ワクチン2回接種は20% 医療体制逼迫の危機

 

 主な五輪競技の開催地である東京都内の感染現状は、早くから専門家が警告していた通り、6月下旬から再拡大の様相を見せ、7月15日には1月以降で最多の1308人を記録した。さらに同日、東京都は都内で新たに177人が、デルタ株の疑いがある「L452R」の変異ウイルスに感染していたことを発表。1日としては過去2番目に多く、検査実施件数に占める割合は約30%となった。

 

 14日までの直近1週間の新規感染者を年齢別に見ると、10~30代までの若年層だけで全体の6割以上を占めており、若年層にワクチン接種が進んでいないことや感染力の強いデルタ株のまん延が要因とみられている。四度目の緊急事態宣言を発令しても、特例だらけの五輪開催の強行や、酒類制限の要請に応じない飲食店に酒を提供している酒類販売業者に協力金を出さない規定や金融機関を通じて圧力をかける方針に対する反発もあり、自粛要請の効果は薄れ、人流も減る傾向にない。

 

 15日の都モニタリング会議では、専門家による分析結果として、新規感染者の7日間平均(14日時点で817人)が2週間後の28日には1・72倍の1402人、4週間後の8月11日には2・94倍の2406人にのぼると指摘された。入院患者も14日時点で2013人(1週間前から350人増)となり、6月下旬の1200人台からわずか3週間で約2倍に急増した。

 

 専門家は「6月以降、若年、中年層を中心とした新規陽性者数の急速な増加にともない、入院患者も急増している。この状況が続けば若年・中年層の中等症患者が増加し、遅れて重症患者が増加する可能性があり、医療提供体制が逼迫の危機に直面する。
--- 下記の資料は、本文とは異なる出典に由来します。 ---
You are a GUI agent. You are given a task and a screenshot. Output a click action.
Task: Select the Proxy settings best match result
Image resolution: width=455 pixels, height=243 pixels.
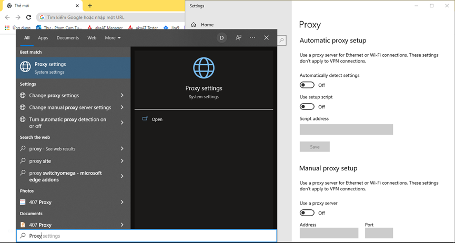[73, 68]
このことを踏まえた入院医療体制の強化が必要だ」と指摘した。

 

 また、政府が唯一の頼みの綱としていたワクチンの接種状況(15日現在、政府発表)は、2回目接種が終わったのは2502万3470人で全人口の19・68%にとどまる。東京都内でも15・14%にとどまっているが、政府は各自治体に供給できるワクチンが不足しているとして接種速度を見直すように要請した。

 

 大規模接種や職域接種で使っているモデルナ制のワクチンは、当初は6月までに4000万回分が供給できるとしていたが、各国の需要逼迫で5月上旬には輸入量が1370万回分に激減。だが政府は「1日100万回接種」「7月末までの高齢者接種完了」「11月までに全国民への接種完了」などの目標を打ち出しており、需給バランスがパンクする事態に至っている。

 

 国民の生命を預かる日本政府が、IOCやスポンサーの要求を丸呑みし、国内でパンデミックが収束せず、感染防止対策も整っていない段階で、世界200カ国から7万人もの人間を集めて五輪開催を強行すること自体が非常識な判断であり、無観客にするにせよ、中断するにせよ、その判断が遅れれば遅れるだけ「五輪パンデミック」のリスクは巨大に膨らみ続けている。

 

 「平和の祭典」は、みなが安心できる状態をつくったうえでおこなうべきものであり、変異株の感染に怯えながら、これまで多大な犠牲を払って疫病禍に対峙してきた国民の努力までも水泡に帰しかねない状況で、金メダルもなにもあったものではない。国内の感染を抑止して国民や選手の身の安全を守り、日本を変異株感染の震源地にさせぬためにも一刻も早い中止判断が求められている。